3. Once the predictions are defined for each software LRU, launch the System Reliability Model Module.
4. Select the File->Open menu option. Select the Frestimate or Software Reliability Toolkit file that you just created. It will usually be in the c:\SWRT folder.
5. View the Failure Mode Tab. There is a checkbox and a pulldown menu. All other columns are read only.
Filter results for critical
failures only checkbox
The Frestimate software generates 2 sets of reliability figures of merit. The first set includes failures of any criticality and the second set includes only the failures predicted to affect availability. When outputting the reliability figures, the “Filter results for critical failures only” checkbox is used to toggle the results.
Checked |
Uses the predicted number of failures
that are expected to affect availability.
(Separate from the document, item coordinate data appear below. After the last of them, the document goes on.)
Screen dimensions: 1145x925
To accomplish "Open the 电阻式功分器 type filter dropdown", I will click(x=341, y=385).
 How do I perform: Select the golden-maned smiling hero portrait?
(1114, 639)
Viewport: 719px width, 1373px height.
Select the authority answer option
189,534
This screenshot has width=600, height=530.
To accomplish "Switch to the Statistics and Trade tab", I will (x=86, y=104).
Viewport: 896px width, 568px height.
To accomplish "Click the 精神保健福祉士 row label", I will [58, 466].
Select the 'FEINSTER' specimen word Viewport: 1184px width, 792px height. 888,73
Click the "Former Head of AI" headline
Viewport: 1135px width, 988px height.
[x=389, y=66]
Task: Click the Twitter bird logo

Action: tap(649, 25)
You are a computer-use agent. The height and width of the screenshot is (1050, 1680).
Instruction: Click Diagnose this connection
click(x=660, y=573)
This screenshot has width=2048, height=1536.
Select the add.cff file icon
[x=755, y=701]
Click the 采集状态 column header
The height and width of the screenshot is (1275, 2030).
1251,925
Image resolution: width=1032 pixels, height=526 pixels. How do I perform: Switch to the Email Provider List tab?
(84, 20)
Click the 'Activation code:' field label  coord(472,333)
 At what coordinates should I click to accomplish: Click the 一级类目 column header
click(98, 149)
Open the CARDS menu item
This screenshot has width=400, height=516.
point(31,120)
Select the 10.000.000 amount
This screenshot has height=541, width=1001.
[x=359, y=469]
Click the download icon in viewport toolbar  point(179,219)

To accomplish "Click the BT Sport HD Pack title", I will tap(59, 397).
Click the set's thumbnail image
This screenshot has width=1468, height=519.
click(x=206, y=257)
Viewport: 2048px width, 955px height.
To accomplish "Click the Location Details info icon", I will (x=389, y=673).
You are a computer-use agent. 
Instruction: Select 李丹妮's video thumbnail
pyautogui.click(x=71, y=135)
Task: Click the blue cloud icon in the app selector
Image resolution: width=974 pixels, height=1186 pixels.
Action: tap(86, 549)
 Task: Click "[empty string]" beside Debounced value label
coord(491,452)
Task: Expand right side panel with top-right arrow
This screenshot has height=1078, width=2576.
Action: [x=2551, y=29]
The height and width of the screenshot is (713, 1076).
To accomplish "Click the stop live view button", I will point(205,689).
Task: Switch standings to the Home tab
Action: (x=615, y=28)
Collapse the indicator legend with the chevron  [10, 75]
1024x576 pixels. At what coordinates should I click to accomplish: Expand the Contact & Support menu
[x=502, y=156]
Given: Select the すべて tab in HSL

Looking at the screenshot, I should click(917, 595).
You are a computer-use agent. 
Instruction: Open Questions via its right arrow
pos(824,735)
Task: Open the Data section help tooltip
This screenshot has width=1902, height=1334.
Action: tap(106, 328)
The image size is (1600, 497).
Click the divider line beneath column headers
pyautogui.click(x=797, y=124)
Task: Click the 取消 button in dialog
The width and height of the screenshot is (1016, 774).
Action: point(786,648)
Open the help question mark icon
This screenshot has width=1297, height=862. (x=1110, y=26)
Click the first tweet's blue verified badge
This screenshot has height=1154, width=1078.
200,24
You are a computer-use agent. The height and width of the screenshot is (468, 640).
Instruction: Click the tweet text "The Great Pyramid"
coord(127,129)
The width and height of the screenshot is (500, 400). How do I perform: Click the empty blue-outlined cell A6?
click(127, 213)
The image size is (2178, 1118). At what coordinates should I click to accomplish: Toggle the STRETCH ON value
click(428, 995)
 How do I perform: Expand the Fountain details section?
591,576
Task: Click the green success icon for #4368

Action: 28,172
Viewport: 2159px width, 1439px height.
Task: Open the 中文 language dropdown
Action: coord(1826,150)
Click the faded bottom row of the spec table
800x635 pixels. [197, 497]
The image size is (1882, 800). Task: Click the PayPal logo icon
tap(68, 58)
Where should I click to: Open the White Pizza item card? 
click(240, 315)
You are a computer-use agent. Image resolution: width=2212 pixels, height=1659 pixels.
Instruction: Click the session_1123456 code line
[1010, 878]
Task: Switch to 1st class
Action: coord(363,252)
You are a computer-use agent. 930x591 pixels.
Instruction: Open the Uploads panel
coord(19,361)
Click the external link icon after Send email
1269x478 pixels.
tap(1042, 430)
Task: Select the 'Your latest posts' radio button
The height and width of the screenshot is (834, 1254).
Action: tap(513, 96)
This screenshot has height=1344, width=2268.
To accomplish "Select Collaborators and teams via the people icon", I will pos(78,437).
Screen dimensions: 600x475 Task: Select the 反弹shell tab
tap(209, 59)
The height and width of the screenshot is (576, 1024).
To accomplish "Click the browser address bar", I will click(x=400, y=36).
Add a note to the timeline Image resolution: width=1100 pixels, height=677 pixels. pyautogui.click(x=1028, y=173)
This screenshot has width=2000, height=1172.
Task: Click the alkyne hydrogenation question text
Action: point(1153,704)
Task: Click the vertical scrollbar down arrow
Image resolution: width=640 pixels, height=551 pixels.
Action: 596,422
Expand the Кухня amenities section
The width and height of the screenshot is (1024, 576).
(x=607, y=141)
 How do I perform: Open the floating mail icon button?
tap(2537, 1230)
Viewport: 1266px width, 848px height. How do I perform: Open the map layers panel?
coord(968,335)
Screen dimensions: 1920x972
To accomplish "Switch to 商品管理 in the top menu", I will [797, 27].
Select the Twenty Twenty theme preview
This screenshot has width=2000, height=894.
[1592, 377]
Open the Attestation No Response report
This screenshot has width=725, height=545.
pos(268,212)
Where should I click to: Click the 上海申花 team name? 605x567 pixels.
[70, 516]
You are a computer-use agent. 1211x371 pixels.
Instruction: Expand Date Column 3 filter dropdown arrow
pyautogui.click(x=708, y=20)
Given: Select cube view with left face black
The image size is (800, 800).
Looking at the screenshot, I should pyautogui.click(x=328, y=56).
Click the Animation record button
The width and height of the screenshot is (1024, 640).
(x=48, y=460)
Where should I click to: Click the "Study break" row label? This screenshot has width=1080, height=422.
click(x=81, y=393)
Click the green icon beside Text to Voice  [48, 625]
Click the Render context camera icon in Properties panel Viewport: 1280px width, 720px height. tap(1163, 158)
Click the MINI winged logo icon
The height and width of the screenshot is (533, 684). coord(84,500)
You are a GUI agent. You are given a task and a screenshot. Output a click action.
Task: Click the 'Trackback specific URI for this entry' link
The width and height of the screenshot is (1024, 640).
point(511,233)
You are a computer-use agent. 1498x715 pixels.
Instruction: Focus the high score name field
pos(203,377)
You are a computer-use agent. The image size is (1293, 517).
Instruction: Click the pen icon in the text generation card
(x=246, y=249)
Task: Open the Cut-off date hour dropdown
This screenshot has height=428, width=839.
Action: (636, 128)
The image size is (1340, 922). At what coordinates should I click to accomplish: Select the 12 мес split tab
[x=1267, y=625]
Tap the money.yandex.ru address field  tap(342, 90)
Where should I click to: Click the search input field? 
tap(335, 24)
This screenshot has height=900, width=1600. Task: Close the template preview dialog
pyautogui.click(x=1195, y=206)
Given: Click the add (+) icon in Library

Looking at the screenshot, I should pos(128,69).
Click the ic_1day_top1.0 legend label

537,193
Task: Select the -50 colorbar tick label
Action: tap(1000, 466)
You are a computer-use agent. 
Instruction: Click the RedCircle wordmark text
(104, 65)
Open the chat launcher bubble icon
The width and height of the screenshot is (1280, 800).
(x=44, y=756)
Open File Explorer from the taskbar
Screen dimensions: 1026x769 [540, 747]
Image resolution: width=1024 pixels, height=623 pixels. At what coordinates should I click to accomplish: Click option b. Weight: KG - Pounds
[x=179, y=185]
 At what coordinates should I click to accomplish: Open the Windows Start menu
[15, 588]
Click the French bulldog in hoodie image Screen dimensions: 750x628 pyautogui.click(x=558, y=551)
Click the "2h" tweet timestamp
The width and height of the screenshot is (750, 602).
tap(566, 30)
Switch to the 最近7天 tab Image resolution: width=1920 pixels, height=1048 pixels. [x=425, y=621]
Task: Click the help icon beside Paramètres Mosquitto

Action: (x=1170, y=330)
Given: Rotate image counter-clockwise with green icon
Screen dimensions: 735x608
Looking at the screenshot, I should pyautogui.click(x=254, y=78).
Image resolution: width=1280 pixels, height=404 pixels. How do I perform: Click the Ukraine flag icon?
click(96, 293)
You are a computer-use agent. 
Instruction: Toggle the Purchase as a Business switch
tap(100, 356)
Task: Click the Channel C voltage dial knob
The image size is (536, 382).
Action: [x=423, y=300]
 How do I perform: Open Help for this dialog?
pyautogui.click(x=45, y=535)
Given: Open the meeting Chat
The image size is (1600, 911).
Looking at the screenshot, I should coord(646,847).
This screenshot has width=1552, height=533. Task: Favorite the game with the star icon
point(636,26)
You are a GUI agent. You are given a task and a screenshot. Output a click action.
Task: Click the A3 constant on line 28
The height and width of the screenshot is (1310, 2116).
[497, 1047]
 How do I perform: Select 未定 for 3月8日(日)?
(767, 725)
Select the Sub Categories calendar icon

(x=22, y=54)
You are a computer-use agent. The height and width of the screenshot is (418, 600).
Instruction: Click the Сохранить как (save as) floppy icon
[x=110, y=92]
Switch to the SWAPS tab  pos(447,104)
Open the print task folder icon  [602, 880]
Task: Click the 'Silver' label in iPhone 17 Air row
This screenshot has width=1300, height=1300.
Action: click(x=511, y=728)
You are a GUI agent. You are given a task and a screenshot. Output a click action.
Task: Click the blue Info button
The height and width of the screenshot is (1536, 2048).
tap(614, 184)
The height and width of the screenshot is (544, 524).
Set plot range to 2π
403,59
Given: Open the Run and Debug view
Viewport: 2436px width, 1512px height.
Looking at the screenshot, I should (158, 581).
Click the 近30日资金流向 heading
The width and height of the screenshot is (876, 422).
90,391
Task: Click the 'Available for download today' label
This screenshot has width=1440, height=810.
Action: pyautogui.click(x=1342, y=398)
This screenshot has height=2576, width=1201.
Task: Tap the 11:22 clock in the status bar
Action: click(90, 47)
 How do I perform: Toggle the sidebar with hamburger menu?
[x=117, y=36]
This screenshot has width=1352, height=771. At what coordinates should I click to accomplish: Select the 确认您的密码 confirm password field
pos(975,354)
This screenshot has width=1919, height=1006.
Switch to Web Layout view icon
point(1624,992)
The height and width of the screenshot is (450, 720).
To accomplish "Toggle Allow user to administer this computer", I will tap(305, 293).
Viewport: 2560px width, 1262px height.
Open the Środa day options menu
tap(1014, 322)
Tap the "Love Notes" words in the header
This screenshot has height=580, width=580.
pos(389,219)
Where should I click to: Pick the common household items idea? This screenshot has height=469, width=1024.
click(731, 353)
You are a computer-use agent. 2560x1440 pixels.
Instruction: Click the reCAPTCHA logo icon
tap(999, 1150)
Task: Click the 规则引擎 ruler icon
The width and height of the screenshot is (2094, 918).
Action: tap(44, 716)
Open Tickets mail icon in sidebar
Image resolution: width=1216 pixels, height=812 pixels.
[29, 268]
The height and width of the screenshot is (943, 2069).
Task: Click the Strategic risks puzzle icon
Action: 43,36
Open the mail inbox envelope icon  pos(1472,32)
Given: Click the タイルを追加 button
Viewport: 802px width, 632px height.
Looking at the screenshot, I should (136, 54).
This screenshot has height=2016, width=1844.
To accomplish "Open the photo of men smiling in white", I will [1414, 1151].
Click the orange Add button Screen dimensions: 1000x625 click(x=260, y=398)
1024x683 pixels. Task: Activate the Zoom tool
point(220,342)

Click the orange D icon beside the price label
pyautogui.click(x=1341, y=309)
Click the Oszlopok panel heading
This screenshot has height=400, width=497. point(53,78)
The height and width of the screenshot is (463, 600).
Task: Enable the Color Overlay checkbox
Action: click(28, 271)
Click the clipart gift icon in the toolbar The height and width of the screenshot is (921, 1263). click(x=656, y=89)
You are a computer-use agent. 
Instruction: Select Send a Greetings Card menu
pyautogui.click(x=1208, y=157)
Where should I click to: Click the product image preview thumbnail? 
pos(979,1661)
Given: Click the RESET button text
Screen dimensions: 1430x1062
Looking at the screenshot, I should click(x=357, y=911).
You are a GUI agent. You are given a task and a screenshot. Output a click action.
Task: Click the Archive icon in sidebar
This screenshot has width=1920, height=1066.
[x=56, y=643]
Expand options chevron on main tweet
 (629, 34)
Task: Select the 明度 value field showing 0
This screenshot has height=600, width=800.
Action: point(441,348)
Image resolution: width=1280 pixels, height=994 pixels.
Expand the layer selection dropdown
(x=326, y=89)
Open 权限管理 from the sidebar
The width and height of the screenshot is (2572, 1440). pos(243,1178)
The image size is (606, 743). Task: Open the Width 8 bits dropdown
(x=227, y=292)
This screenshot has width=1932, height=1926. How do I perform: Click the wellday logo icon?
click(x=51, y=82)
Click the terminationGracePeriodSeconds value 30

On average this can be about 2-8% of all software failures. |
Unchecked |
Uses all types of failure severities
which are serious enough to be noticeable. |
Model Type
The “Model type” is a pulldown menu. Select either “Failure Rate” or “MTBF”. Both results are actually exported but the selected model type will be displayed when the predictions are imported into the Isograph Reliability Workbench™ software. This field is used to show which results are shown on the Reliability Blocks.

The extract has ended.